With the advent of digital imagery, the number of images has been growing rapidly and there is an increasing need for effectively indexing and searching these images. Systems using non-textual (image) queries have been proposed but many users found it hard to represent their queries using abstract image features. Most users prefer textual queries, i.e. keyword-based image search, which is typically achieved by manually providing image annotations and searching over these annotations using a textual query. However, manual annotation is an expensive and tedious procedure. Thus, automatic image annotation is necessary for efficient image retrieval.

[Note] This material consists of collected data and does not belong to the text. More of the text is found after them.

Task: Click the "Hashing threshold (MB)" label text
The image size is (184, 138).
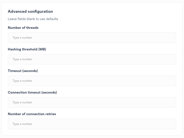Action: tap(27, 49)
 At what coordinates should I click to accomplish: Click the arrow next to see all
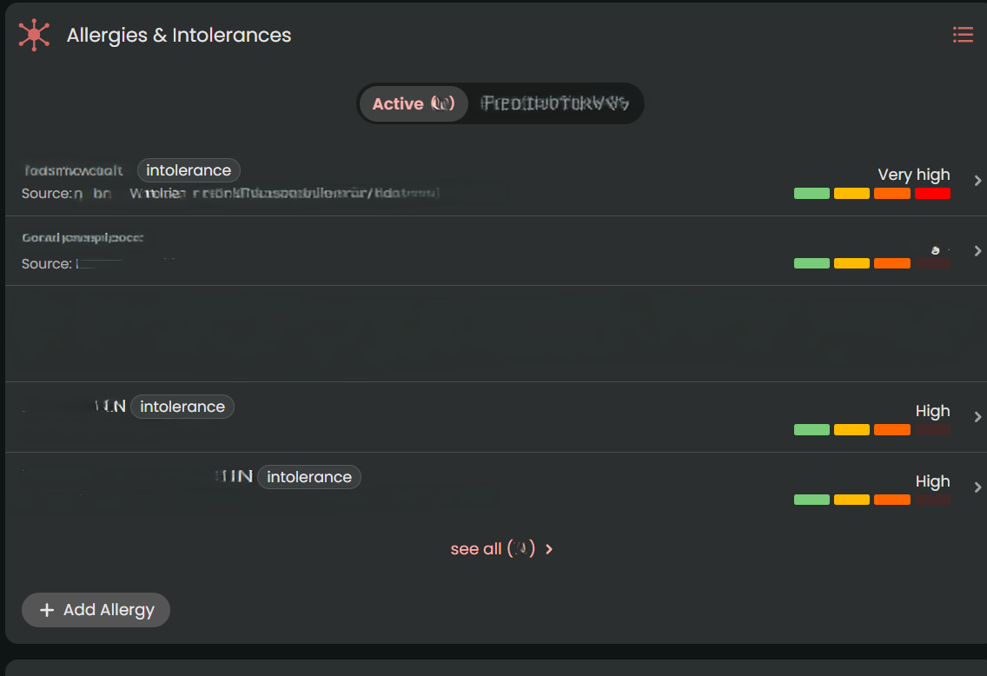pyautogui.click(x=549, y=549)
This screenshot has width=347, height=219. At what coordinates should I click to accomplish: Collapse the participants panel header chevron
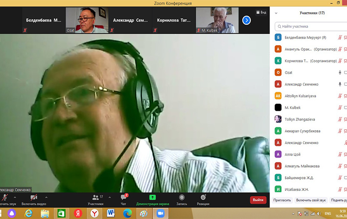click(276, 13)
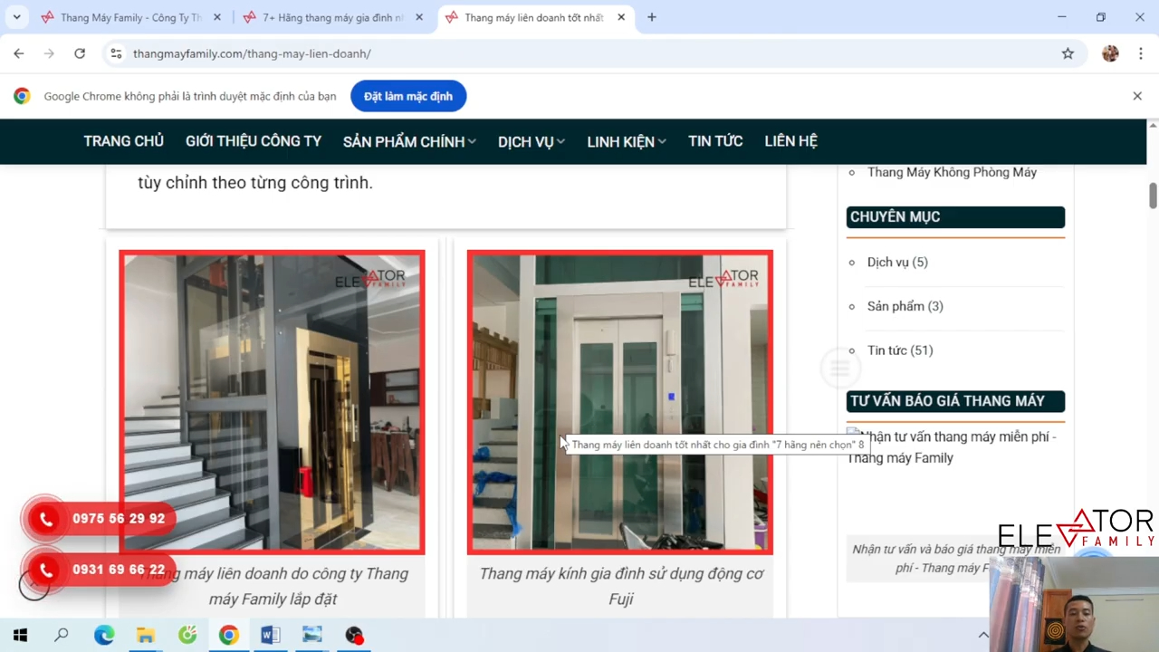Screen dimensions: 1159x652
Task: Click the page vertical scrollbar thumb
Action: coord(1153,196)
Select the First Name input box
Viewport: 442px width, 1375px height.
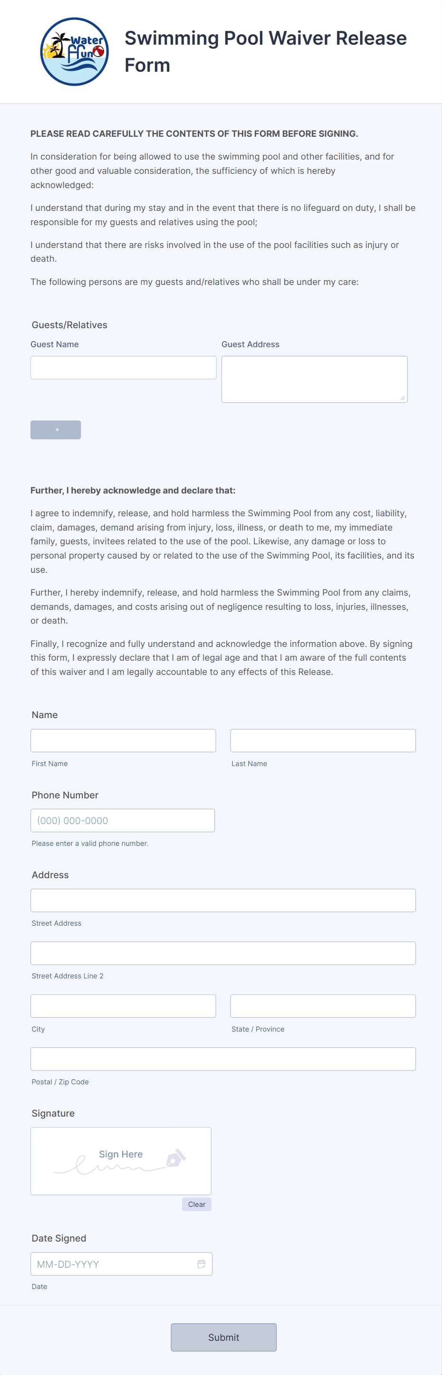pos(123,740)
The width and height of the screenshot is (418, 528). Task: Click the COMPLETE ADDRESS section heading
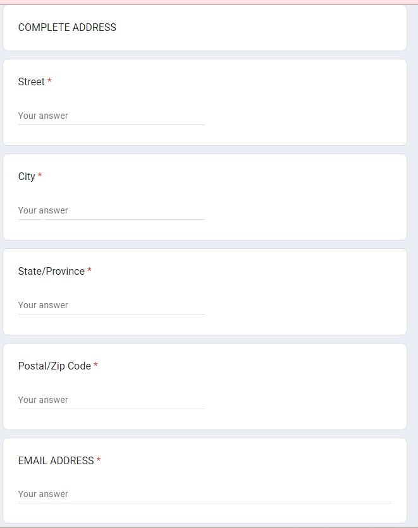point(67,28)
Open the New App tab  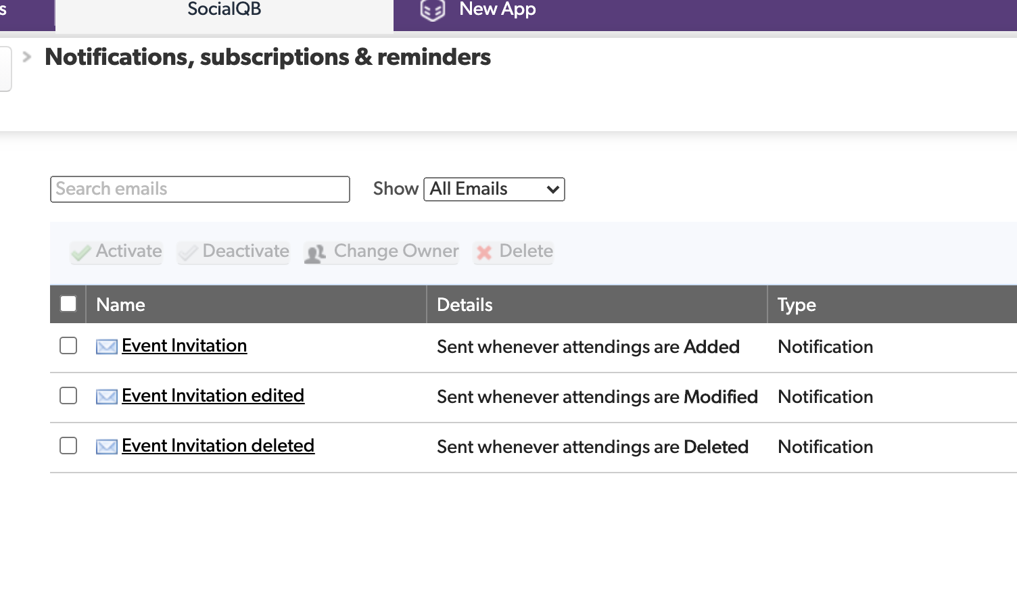coord(497,10)
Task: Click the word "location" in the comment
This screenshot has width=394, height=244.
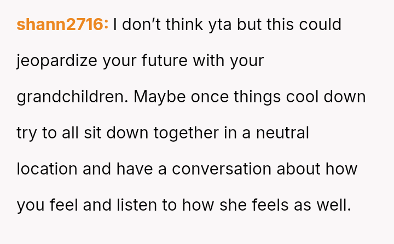Action: (48, 169)

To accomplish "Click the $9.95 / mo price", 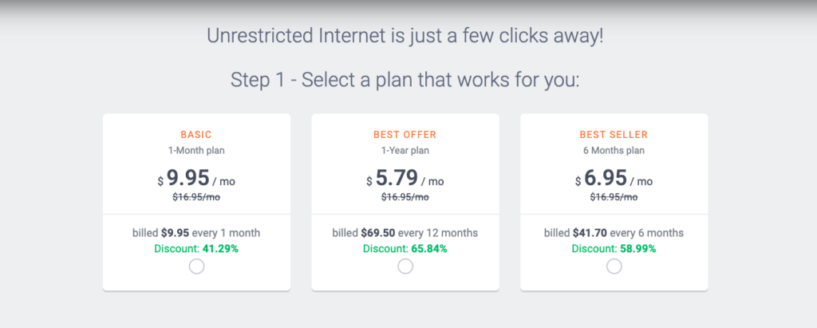I will [x=196, y=178].
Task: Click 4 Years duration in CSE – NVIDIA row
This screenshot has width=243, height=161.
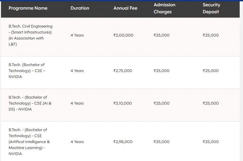Action: pos(77,71)
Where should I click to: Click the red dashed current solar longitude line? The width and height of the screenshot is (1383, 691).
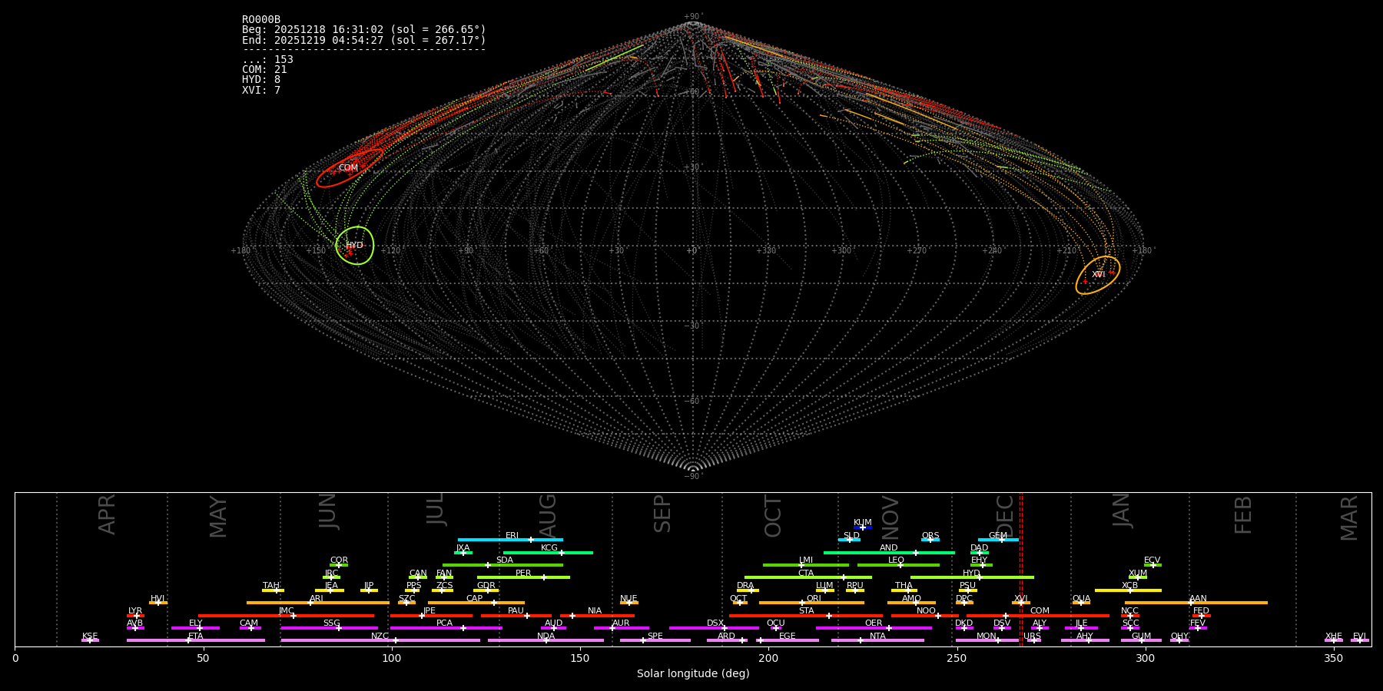[x=1020, y=568]
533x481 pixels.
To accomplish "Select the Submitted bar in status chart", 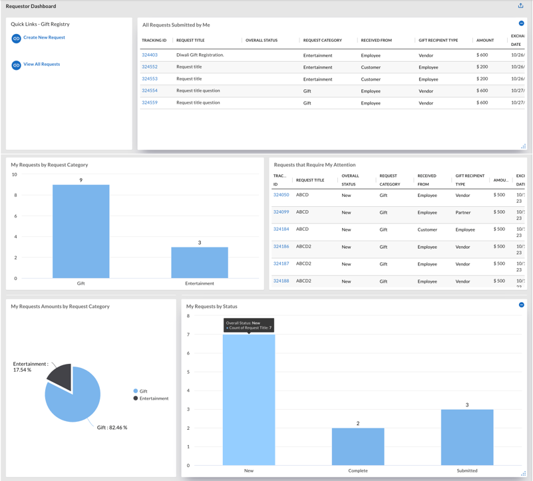I will (x=467, y=437).
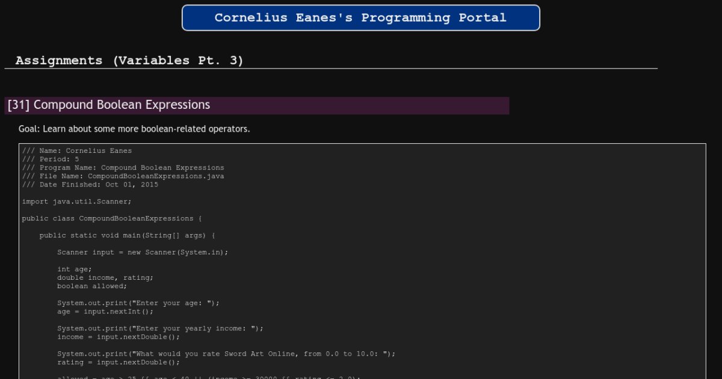Click the Cornelius Eanes's Programming Portal banner
The width and height of the screenshot is (722, 379).
360,18

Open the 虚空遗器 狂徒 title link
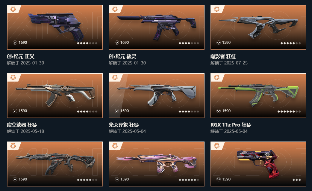22,125
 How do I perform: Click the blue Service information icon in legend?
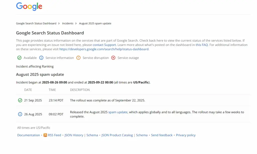tap(41, 58)
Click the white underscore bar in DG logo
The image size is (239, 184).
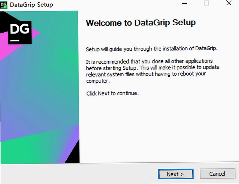click(15, 40)
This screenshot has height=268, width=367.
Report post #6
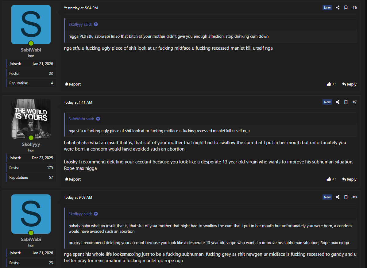click(x=73, y=84)
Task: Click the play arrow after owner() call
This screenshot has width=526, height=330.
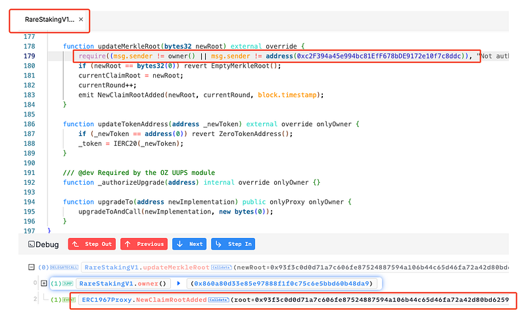Action: coord(178,283)
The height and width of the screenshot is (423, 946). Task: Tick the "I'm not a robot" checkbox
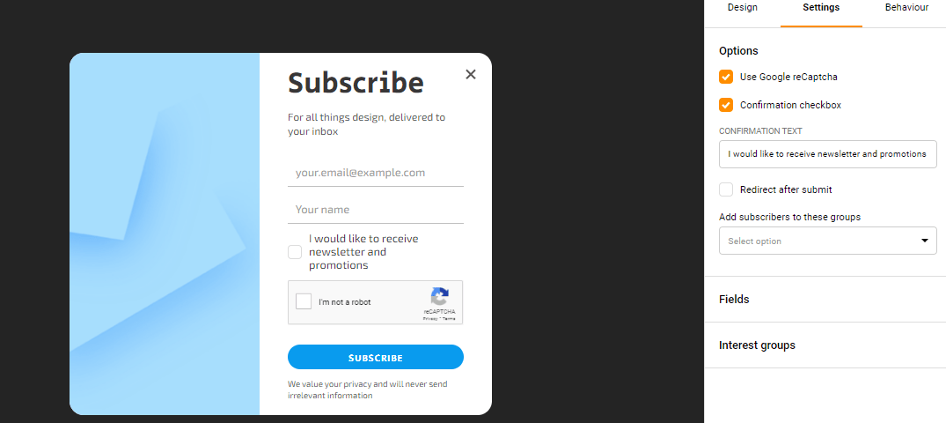coord(304,301)
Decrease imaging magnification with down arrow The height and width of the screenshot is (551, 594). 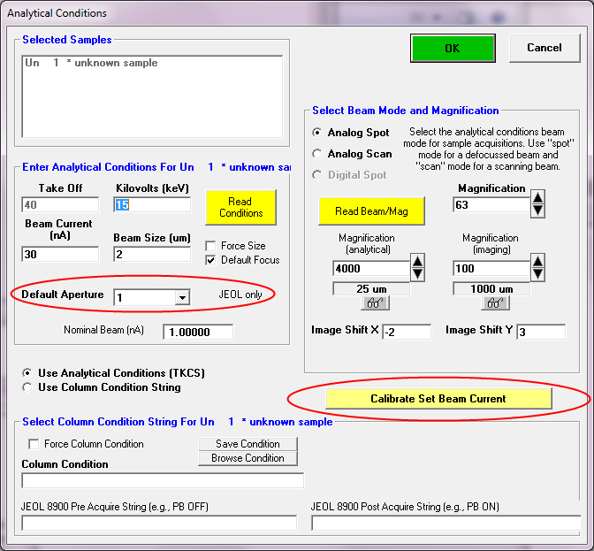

Many algorithms have been proposed for automatic image annotation. In a straightforward way, each semantic keyword or concept is treated as an independent class and corresponds to one classifier. Methods like linguistic indexing of pictures (Li and Wang, 2003), image annotation using SVM (Cusano and Schettini, 2003) and Bayes point machine (Chang et al., 2003) fall into this category. Other methods try to learn a relevance model associating images and keywords. The early work in (Duygulu et al., 2002) applied a translation model (TM) to translate a set of blob tokens (obtained by clustering image regions) to a set of annotation keywords. Jeon et al. (2003) assumed that image annotation could be viewed as analogous to the cross-lingual retrieval problem and proposed a cross-media relevance model (CMRM). Lavrenko et al. (2003) proposed continuous-space relevance model (CRM) which assumed that every image is divided into regions and each region is described as a continuous-valued feature vector. Given a training set of images with annotations, a joint probabilistic model of image features and words is estimated. Then the probability of generating a word given the image regions can be predicted. Compared with the CMRM, the CRM directly models continuous features, so it does not rely on clustering and consequently avoids the granularity issues. Feng et al. (2004) proposed another relevance model in which a multiple Bernoulli model is used to generate words instead of the multinomial one as in CRM. Recently, there are some efforts considering the word correlation in the annotation process, such as coherent language model (CLM) (Jin et al., 2004), correlated label propagation (CLP) (Kang et al., 2006), annotation refinement using random walk (Wang et al., 2006) and WordNet-based method (Jin et al., 2005). The graph-based methods also achieved much attention. Pan et al. (2004) firstly proposed a graph-based automatic caption method, in which images, annotations and regions are considered as three types of nodes to construct a mixed media graph so as to perform image annotation. In our previous work (Liu et al., 2006), we proposed an NSC-based method to calculate image similarities on visual features and propagated annotations from training images to their similar test images.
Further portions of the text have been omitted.